If you're a true motorcycle enthusiast, you're probably always looking for a new place to ride. And if you live in North America, there are a number of great places that you can go for hours or even days of fantastic sights, great courses, and plenty of opportunities to really get the most out of the open road. You can even find plenty of suggestions online about places that you can go, but how can you choose the one that appeals most to you? The trick is knowing what you want.
Consider the Terrain
First thing's first, consider where you want to ride and what kind of terrain you're looking at. This also applies to climate, though there's usually some overlap. For many riders, what they're looking for is long, flat trails that they can let their minds wander in while riding. These sorts of areas tend to be fairly empty of other vehicles, so it's easy to enjoy the road and not have to be constantly on the lookout for cars that aren't on the lookout for you.
Mountainous regions are often a lot cooler and more populated, but they also provide a constant source of scenery and local color that make the trip worth it.
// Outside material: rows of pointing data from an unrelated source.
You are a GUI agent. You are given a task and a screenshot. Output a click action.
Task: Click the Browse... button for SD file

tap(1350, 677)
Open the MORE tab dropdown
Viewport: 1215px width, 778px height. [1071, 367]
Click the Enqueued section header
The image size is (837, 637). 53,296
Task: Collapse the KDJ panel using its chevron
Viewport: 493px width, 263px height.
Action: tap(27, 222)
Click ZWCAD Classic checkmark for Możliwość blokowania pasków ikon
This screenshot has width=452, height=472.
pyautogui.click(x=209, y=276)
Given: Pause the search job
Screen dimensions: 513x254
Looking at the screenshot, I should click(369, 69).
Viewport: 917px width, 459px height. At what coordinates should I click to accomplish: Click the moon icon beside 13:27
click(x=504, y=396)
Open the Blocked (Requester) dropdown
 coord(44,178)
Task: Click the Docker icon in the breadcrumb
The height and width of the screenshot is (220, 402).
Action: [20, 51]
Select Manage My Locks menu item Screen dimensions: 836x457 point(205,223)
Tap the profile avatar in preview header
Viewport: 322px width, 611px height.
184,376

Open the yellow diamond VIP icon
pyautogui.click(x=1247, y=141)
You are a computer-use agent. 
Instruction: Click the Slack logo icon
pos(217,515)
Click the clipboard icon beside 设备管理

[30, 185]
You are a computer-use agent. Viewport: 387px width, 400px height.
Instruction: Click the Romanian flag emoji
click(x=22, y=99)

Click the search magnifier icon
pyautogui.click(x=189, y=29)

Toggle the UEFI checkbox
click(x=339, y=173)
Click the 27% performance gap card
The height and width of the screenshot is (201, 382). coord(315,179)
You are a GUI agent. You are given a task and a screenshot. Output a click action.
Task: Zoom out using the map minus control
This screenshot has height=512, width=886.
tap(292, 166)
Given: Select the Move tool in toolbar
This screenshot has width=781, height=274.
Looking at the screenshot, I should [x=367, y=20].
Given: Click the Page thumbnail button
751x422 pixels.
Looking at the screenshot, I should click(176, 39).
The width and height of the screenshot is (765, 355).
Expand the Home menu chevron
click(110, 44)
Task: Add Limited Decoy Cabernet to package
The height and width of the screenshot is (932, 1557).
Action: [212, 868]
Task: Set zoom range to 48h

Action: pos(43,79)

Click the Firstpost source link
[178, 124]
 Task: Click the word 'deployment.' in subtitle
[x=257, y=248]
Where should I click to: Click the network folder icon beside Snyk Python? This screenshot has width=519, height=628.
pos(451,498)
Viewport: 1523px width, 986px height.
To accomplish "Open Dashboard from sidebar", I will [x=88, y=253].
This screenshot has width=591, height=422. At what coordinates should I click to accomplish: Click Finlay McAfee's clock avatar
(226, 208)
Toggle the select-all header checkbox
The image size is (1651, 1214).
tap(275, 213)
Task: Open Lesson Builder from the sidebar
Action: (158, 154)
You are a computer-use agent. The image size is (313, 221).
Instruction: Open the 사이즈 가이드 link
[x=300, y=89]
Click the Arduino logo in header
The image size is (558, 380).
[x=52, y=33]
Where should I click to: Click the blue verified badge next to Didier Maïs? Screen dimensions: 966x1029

People who prefer this type of terrain are usually looking to appreciate the surroundings as much as the ride itself, though there's plenty to be said for being able to take a bike through mountain passes or along cliff sides looking out on the ocean.
Style of Road
The way the road is designed plays a big factor in how much you'll enjoy your ride. There is a lot of variation here, so it's probably best to think of it in terms of degree of twist.
Rides like the Tunnel of Trees Road in Michigan are fairly straight through most of it, with the exception of the gentle curves around the eastern coast of the state. This is a great ride for the scenery, but it's also a fantastic ride for beginners who may not enjoy or be prepared for too many sharp turns. It's also more relaxing since it requires a lot less maneuvering than other rides.
The Three Sisters, also known as the "Twisted Sisters" in Texas is the polar opposite. This is a route practically made of hairpin turns, with a lot of mountain-style twists throughout the whole thing. That being said, it also gives an incredible impression of Texas and the vast array of different types of scenery you can find in the state.
There are some other considerations that you might take into account, such as the season or whether you want to ride to the starting point or not, but if you can figure out what you're looking for in just these two areas, you can significantly narrow down the choices and find the ride that's going to be the most fun. If you're going for a long ride, you owe it to yourself to make sure it's everything you're looking for.